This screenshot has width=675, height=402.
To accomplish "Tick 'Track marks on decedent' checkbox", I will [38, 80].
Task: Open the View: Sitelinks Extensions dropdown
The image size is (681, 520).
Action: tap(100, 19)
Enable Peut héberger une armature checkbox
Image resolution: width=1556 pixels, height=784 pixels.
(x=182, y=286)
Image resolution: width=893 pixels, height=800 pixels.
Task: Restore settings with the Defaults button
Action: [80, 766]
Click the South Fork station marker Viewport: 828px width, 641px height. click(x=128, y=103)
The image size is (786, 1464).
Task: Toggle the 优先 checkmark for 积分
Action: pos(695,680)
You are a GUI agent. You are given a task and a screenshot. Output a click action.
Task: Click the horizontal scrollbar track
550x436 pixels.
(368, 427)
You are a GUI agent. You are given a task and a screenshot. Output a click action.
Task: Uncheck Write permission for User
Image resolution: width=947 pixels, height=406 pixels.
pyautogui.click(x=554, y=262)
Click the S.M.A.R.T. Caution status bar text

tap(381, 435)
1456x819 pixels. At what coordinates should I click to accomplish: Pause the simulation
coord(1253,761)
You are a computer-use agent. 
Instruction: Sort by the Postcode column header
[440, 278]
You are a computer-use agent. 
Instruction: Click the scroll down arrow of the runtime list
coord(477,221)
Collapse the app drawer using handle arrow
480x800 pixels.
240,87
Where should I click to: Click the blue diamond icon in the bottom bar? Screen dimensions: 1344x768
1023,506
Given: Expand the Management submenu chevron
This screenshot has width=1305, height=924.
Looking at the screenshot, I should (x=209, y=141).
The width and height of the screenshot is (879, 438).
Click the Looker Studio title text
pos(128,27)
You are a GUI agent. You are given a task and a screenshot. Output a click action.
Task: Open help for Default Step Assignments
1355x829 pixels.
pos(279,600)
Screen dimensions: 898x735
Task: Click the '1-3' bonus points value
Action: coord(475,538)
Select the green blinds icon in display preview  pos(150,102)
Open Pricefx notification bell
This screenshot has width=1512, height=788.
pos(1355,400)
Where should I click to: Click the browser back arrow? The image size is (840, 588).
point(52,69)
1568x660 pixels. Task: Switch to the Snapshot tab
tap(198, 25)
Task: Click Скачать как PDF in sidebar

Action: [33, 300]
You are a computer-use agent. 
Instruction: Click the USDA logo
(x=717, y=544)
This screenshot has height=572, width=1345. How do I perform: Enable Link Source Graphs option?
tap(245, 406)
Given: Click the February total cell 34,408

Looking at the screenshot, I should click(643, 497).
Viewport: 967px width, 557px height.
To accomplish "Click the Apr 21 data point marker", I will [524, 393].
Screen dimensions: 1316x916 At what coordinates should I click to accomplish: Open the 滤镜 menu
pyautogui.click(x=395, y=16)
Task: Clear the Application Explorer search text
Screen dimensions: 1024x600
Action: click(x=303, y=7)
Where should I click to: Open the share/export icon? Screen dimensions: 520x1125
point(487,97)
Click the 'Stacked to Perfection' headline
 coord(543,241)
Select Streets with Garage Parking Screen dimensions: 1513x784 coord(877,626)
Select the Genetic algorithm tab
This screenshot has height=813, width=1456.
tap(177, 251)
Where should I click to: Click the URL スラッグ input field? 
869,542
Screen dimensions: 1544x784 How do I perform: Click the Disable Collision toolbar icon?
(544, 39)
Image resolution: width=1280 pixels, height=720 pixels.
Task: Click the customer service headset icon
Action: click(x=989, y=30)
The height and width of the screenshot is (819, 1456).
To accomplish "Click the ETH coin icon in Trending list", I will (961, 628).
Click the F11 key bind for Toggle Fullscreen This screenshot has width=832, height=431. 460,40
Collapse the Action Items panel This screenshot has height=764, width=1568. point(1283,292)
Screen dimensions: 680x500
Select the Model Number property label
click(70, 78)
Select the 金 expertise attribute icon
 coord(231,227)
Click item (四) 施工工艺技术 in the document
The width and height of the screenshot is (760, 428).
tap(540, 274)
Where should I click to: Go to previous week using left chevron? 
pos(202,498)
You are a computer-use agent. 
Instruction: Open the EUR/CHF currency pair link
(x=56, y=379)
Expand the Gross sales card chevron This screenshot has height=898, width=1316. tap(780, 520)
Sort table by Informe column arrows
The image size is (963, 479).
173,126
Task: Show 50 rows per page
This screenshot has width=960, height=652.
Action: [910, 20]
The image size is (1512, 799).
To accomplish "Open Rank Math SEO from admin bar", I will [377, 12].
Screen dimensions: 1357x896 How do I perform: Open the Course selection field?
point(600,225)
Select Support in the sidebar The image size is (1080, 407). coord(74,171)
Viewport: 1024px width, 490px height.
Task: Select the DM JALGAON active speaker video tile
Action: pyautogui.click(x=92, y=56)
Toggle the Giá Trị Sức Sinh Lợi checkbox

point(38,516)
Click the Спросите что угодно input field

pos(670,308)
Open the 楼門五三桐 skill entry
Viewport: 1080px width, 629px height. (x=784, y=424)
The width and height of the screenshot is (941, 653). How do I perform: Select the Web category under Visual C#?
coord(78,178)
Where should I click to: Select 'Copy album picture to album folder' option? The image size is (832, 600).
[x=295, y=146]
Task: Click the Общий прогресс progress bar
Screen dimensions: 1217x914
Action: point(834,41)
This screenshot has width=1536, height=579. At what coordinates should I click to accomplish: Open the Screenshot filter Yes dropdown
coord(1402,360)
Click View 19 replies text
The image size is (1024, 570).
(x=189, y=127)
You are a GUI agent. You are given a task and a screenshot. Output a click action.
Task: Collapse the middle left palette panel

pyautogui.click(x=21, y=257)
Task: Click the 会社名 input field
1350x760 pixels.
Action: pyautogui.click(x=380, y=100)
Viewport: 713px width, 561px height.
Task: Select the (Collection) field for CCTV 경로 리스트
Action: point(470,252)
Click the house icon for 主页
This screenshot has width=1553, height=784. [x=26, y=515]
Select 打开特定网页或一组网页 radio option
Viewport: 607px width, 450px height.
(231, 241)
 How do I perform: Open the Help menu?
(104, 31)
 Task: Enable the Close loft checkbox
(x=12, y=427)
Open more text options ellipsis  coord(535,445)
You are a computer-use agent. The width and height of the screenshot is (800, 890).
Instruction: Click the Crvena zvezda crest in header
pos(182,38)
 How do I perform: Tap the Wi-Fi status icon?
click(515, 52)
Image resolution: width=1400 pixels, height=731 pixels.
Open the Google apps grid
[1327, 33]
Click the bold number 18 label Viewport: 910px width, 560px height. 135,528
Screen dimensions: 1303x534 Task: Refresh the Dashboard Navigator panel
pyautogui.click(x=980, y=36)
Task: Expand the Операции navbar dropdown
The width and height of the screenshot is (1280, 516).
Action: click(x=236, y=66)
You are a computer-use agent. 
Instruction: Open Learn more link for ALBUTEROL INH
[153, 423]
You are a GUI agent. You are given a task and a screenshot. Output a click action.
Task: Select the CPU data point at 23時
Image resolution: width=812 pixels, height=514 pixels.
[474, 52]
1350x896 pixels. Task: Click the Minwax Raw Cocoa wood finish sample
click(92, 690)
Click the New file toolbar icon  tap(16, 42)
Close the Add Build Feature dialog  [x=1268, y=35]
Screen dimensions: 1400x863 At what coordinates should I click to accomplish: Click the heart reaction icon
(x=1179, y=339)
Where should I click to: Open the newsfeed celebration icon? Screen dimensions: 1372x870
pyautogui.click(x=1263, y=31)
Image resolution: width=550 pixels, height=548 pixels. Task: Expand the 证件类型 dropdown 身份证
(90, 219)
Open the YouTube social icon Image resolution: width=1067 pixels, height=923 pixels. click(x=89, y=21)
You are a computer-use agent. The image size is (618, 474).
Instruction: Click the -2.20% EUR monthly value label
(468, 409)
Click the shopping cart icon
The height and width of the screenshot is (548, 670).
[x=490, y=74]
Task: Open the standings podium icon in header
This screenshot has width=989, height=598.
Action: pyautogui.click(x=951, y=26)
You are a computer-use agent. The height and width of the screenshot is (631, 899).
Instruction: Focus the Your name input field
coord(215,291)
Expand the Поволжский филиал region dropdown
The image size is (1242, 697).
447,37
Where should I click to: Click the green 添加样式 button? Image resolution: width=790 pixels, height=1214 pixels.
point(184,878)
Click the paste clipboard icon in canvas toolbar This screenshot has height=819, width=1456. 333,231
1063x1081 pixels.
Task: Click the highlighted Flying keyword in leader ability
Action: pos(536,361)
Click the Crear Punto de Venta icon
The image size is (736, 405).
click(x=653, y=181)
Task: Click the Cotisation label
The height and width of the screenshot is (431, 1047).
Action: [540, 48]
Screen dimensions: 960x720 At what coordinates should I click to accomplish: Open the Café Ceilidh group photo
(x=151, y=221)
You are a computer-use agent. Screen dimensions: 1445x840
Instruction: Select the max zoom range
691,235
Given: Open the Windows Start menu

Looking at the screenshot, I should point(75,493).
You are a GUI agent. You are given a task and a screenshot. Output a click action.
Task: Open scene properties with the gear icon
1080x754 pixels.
────────────────────────────────────────
**WHAT TO PRODUCE**
Rewrite the items from the start through the line containing "tap(381, 435)", swapping "screenshot" for "screen capture" and leaving everything else as it is.

**SOLUTION TO THIS EXERCISE**
This screen capture has width=675, height=402.
To accomplish "Tick 'Track marks on decedent' checkbox", I will [38, 80].
Task: Open the View: Sitelinks Extensions dropdown
The image size is (681, 520).
Action: tap(100, 19)
Enable Peut héberger une armature checkbox
Image resolution: width=1556 pixels, height=784 pixels.
(x=182, y=286)
Image resolution: width=893 pixels, height=800 pixels.
Task: Restore settings with the Defaults button
Action: [80, 766]
Click the South Fork station marker Viewport: 828px width, 641px height. click(x=128, y=103)
The image size is (786, 1464).
Task: Toggle the 优先 checkmark for 积分
Action: pos(695,680)
You are a GUI agent. You are given a task and a screen capture. Output a click action.
Task: Click the horizontal scrollbar track
550x436 pixels.
(368, 427)
You are a GUI agent. You are given a task and a screen capture. Output a click action.
Task: Uncheck Write permission for User
Image resolution: width=947 pixels, height=406 pixels.
pyautogui.click(x=554, y=262)
Click the S.M.A.R.T. Caution status bar text

tap(381, 435)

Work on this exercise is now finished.